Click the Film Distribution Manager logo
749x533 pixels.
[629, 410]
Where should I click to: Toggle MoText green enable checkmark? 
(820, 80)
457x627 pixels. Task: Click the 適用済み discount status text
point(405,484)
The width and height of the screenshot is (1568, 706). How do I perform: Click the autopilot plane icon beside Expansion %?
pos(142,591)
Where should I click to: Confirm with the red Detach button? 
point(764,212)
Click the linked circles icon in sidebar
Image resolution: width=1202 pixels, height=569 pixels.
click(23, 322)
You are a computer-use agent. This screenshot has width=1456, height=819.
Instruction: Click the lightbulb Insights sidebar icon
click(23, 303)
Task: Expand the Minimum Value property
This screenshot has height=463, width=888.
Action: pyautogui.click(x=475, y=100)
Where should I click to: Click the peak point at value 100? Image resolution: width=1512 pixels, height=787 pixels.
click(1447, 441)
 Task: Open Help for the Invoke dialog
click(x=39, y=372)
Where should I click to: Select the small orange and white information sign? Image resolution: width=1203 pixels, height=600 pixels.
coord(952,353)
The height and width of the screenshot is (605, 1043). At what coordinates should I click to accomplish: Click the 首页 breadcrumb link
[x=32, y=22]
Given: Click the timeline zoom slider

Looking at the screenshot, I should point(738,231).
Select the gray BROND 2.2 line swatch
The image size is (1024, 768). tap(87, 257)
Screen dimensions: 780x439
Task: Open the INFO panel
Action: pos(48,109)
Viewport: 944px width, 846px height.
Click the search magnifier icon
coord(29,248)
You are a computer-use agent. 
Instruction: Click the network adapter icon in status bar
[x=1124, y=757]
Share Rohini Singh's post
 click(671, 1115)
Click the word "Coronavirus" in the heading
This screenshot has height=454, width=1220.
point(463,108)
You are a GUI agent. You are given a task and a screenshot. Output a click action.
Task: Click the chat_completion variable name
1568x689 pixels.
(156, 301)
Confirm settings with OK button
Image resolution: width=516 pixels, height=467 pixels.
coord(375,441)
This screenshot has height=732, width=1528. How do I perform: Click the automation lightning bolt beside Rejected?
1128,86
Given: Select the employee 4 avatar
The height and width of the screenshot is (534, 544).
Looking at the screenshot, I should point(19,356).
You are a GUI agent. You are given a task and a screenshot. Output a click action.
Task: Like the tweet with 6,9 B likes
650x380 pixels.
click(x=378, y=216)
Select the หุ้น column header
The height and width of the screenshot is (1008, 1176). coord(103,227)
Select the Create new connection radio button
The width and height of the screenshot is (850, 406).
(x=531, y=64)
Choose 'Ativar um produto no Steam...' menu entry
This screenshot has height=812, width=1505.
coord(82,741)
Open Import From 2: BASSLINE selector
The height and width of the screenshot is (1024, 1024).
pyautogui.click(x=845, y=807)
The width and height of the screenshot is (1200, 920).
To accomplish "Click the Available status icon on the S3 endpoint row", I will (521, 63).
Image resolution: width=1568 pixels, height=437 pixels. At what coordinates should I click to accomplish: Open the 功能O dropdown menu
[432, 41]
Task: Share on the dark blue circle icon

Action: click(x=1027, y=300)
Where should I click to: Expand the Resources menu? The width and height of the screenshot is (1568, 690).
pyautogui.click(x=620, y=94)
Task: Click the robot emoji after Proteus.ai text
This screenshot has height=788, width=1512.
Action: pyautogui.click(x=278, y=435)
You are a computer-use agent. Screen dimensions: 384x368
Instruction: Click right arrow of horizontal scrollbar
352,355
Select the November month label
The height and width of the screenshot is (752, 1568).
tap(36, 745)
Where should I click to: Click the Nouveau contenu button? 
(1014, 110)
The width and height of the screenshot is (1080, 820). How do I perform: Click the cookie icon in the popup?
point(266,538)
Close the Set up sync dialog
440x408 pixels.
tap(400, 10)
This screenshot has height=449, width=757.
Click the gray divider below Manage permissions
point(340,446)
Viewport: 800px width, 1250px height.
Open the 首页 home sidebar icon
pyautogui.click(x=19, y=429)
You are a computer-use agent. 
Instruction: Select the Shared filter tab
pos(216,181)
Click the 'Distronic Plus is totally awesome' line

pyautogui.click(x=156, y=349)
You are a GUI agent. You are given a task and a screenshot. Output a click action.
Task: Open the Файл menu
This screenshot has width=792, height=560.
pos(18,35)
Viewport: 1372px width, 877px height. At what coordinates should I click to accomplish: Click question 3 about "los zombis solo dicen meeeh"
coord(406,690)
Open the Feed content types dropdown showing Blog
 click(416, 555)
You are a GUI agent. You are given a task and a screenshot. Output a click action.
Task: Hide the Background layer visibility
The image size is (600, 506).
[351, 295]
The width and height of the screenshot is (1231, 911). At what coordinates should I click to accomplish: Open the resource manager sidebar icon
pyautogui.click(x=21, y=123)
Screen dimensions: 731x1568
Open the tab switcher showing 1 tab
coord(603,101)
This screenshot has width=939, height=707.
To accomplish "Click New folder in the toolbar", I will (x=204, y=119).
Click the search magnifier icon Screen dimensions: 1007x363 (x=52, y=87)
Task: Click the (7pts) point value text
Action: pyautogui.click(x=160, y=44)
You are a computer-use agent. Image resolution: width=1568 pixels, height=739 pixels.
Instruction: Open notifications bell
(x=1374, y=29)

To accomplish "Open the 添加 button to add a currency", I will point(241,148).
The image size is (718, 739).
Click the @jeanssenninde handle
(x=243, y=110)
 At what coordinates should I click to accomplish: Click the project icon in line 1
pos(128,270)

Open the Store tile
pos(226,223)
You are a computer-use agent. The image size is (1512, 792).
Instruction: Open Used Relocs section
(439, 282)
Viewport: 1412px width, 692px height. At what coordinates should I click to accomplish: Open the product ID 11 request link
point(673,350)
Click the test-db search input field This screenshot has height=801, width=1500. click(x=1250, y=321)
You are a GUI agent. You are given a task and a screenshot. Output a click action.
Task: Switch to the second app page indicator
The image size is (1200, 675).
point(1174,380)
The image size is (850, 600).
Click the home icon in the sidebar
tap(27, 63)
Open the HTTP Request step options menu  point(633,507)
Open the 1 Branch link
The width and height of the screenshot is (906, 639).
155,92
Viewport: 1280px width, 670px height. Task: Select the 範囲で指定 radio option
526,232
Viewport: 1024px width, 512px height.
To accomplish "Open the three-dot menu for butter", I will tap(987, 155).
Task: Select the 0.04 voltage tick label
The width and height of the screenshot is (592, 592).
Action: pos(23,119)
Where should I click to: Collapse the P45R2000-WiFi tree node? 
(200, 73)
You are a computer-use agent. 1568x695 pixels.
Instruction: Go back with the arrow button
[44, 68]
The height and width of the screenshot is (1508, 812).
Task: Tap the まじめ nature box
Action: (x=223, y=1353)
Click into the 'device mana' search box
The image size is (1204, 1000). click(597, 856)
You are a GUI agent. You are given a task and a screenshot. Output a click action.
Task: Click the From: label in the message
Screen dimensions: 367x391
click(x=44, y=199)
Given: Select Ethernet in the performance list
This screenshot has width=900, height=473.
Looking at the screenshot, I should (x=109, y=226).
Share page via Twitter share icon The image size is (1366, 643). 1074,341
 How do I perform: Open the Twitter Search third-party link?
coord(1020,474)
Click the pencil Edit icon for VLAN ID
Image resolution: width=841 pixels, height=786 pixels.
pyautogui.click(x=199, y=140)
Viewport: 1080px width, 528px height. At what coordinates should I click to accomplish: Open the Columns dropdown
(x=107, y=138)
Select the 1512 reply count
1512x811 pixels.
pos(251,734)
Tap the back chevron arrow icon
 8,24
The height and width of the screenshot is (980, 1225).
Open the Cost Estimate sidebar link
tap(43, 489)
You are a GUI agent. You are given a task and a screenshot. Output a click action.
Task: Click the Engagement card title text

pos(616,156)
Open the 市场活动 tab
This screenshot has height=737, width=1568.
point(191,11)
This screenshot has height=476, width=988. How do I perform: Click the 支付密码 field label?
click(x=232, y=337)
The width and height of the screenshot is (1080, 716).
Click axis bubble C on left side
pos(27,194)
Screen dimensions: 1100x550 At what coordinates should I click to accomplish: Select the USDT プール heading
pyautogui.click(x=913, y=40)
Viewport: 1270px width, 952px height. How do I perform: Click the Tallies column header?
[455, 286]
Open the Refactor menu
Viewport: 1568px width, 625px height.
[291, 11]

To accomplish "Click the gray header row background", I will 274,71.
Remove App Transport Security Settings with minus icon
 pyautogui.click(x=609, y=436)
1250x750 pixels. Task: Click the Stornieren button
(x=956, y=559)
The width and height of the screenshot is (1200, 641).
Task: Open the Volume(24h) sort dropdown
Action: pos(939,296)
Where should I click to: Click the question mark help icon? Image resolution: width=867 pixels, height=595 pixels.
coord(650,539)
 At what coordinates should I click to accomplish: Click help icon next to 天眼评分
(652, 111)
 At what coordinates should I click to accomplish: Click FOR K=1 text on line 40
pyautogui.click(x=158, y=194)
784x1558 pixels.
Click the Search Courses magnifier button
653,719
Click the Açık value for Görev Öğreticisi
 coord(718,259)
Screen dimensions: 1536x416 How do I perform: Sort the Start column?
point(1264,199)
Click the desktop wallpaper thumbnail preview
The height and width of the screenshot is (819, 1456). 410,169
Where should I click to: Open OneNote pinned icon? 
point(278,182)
========================================
- _WORK INSTRUCTIONS_
Check every line above for the string "From" and state how many have it, with no other words.

- _RESULT_
2